Ну вот, теперь придется кое-что рассказать о миссис Клаузен. Это, пожалуй, важнее, чем описывать вам, как она выглядит. Видите ли, в чем дело — стоило ей захотеть, и голос ее начинал звучать так эротично, что Отто мгновенно воспламенялся. Хотя и ненадолго.

— Почему именно ты? — переспросила миссис Клаузен, воспользовавшись тем самым своим голосом. — Да… потому что я люблю тебя и никогда никого другого не полюблю! Во всяком случае, так сильно — никогда!

Услышав этот голос, Отто чуть не умер; его внезапно охватила такая слабость, что он слова вымолвить не мог. Вся кровь разом отхлынула у него от головы и от сердца и устремилась в область паха. Это случалось каждый раз, когда она с ним так говорила.

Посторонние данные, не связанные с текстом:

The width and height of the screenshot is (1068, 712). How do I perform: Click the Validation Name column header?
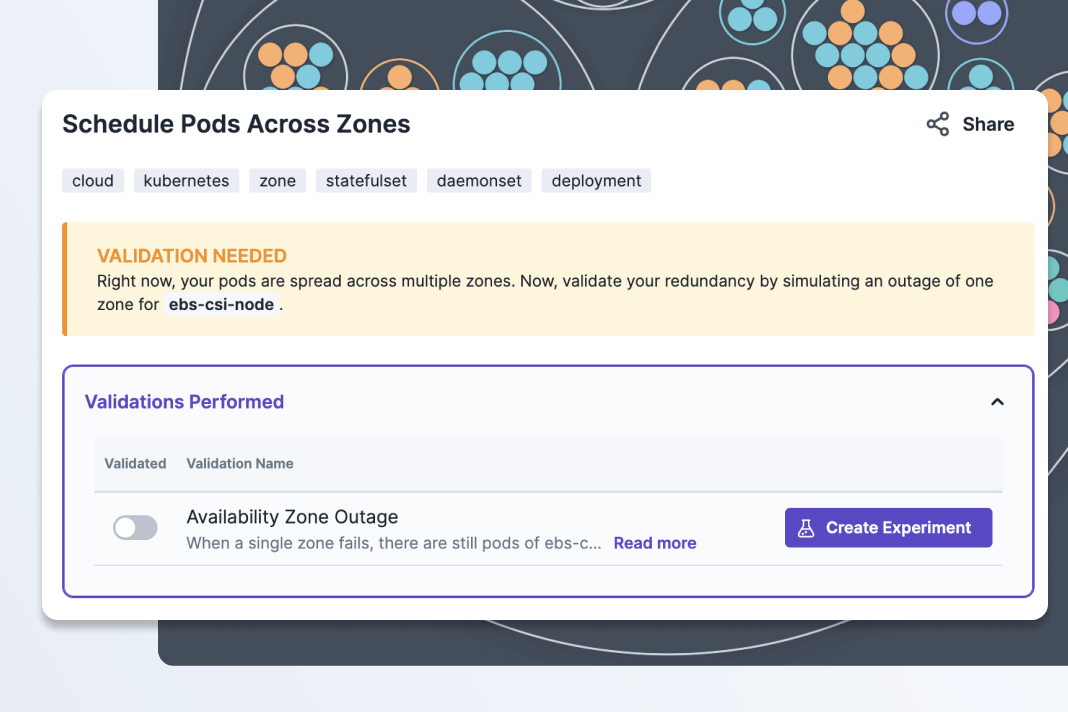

— Почему именно ему, спрашиваешь ты, — продолжала между тем миссис Клаузен, прекрасно понимая, что Отто уже целиком в ее власти. — Ну, просто потому, что ему нужна новая рука! Чего ж тут непонятного?

Собрав остаток сил, Отто еле слышно пролепетал-

— Но есть ведь и другие люди, потерявшие руку?

— Есть, но мы с ними не знакомы.

— Так ведь мы и с ним не знакомы!

— Он работает на телевидении, Отто! Его всякий знает! И потом, он такой милый!

— Но ты сама сказала, что у него такой вид, словно ему вот-вот предъявят новый иск об отцовстве!

— Ну и что? А выглядит он все равно очень милым! — не сдавалась миссис Клаузен.

— Ах, так?!

Этот возглас отнял у Отто последние силы. Он отлично знал, что последует дальше. Голос его жены звучал прямо-таки убийственно сексуально.

— Что это с тобой, милый? — спросила она. — Хочешь прямо сейчас сделать нам ребенка?

Отто молча кивнул.

Но ребенка они так и не сделали. Зато к своему письму в компанию «Шацман, Джинджелески, Менгеринк и партнеры» миссис Клаузен смогла приложить напечатанное на машинке заявление, подписанное Отто. Он не сопротивлялся. Но, подписывая, чувствовал, что пальцы совершенно онемели. Казалось, чья-то чужая рука выводит под заявлением фамилию Клаузен, а он лишь видит это со стороны…

— Да что с тобой, милый? — снова спросила его миссис Клаузен.

А потом ему стали сниться эти проклятые сны. И в воскресенье, когда играли на суперкубок, Отто был не столько пьян, сколько раздавлен невыносимой ревностью. Сон до такой степени выбил его из колеи, что даже перегнать машину на какие-то пятьдесят метров оказалось совсем не просто. Намучившись с ключом зажигания, Отто окончательно убедился в том, что за руль ему ни в коем случае садиться нельзя — он и двигатель завести не в состоянии. Некоторое время он посидел в задумчивости — все равно потребовалось несколько минут, чтобы немного оттаяло лобовое стекло, успевшее покрыться ледяной коркой, — и увидел, что с начала матча на улице намело добрых два дюйма снега.